Background & Objective: Tetra Carbon Cholride has been known as reference hepatotoxin because it can cause necrosis, fatty change, cirrhosis and cancer liver. Silymarin has hepatoprotective and anti hepatoxin effect. This study was done to determine the protective effect of Silymarin in acute hepatotoxicity of CCl4 in rats.

Materials & Methods: In this experimental study, we chose 25ml/kg dose of CCl4 (in mineral oil solvent) as an optimum dose. The hepatotoxic effects of intraperiotoneal injection of CCl4 for obtaining parameters of toxicity and therapeutic effects have been examined. According to enzymatic results (increase in ALT and AST) and histopathologic changes (grading the changes in liver including cytoplasmic granularity, cloudy swelling, necrosis and fatty change), the interval between prescribing silymarin and sampling  was determined. Silymarin as a suspension in propylene glycol CMC 2% (3/2 ratio) has been prescribed in 50, 200 and 800mg/kg doses and serum and liver samples were obtained. Negative control group received silymarin vehicle in CCl4 solvent, drug control received 800 mg/kg of silymarin in CCl4 solvent and positive control received silymarin vehicle after injecting CCl4.

Results: The results showed that prescribing 50mg/kg silymarin one hour after injecting CCl4, in addition to inhibiting transaminase activity, prevents progress of liver injury up to 50% of positive control group.
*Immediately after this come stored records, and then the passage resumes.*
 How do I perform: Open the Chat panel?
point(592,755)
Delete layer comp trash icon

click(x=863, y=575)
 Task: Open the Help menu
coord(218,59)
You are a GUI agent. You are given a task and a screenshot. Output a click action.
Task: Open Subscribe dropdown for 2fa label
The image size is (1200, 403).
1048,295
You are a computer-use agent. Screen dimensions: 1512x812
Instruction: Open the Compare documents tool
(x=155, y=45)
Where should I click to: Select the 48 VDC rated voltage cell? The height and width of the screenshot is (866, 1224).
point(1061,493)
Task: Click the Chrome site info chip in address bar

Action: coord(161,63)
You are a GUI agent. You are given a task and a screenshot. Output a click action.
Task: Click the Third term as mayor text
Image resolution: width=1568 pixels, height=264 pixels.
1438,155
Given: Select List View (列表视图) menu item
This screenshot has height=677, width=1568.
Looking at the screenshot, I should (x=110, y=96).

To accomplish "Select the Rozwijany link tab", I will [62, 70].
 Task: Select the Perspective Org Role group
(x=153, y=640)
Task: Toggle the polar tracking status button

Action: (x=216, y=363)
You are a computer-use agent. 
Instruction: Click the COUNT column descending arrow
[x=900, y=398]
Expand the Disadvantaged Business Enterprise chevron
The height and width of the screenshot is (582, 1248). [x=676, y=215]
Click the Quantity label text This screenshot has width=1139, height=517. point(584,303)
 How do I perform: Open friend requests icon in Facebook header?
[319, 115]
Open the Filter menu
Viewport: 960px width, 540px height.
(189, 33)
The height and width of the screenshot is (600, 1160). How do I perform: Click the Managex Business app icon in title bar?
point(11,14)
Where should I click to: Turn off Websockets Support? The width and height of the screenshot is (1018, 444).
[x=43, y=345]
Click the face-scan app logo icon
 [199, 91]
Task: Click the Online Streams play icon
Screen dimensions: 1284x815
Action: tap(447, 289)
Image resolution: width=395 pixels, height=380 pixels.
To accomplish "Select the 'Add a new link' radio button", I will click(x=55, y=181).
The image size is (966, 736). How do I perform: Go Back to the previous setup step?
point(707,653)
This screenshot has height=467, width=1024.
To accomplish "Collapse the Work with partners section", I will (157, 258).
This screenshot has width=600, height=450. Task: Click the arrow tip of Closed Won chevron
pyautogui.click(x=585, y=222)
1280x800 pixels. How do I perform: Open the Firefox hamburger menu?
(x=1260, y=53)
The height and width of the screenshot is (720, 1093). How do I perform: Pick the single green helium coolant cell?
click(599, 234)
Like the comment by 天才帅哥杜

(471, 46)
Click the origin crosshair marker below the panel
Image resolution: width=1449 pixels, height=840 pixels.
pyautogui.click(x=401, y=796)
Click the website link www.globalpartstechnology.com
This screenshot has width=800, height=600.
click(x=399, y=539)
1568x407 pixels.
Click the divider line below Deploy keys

Cellular repair and regeneration are also enhanced, So the grade 3necrosis in positive control group is decreased to grade 0.5 in silymarin gourp in 48 hours prescribing silymarin (50mg/kg).

Conclusion: This study showed that up to six hours after injecting CCl4 significantly prevents hepatotoxicity, and cause acceleration in repair of liver injuries.